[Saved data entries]
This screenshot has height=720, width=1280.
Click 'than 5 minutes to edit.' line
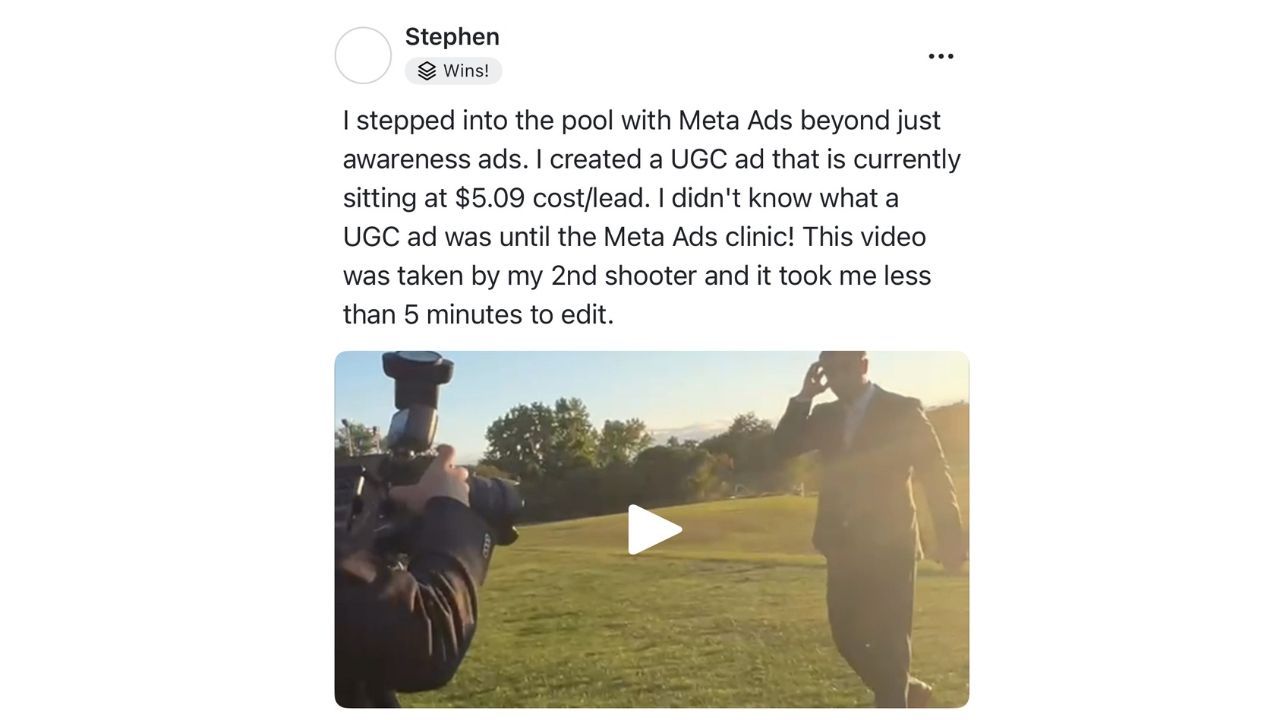(x=478, y=315)
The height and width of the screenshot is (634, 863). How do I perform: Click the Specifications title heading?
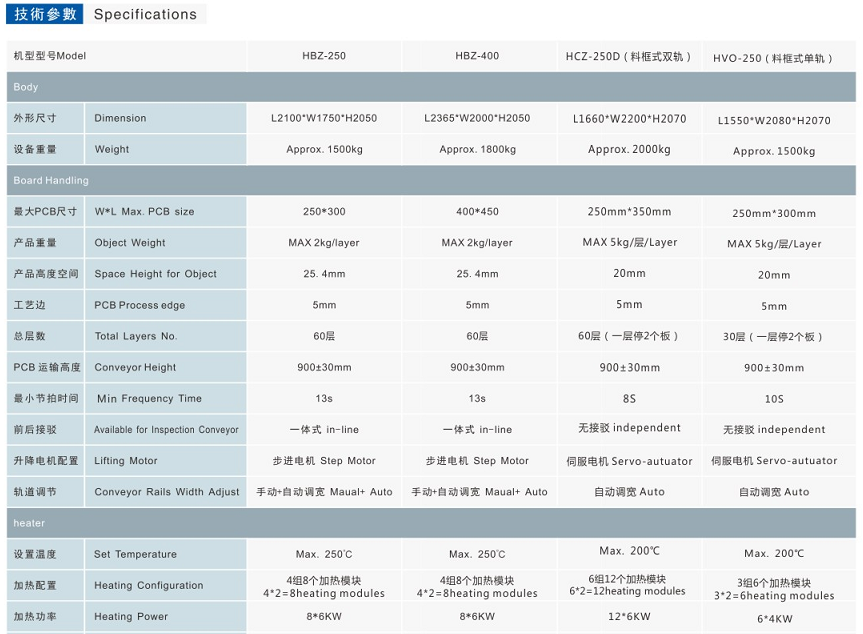tap(145, 14)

### What you are asked to do
Transcribe each entry exactly, pictures excluded.

### Result for this task
This screenshot has height=720, width=1280.
Click 'than 5 minutes to edit.' line
(x=478, y=315)
The height and width of the screenshot is (634, 863). How do I perform: Click the Specifications title heading?
tap(145, 14)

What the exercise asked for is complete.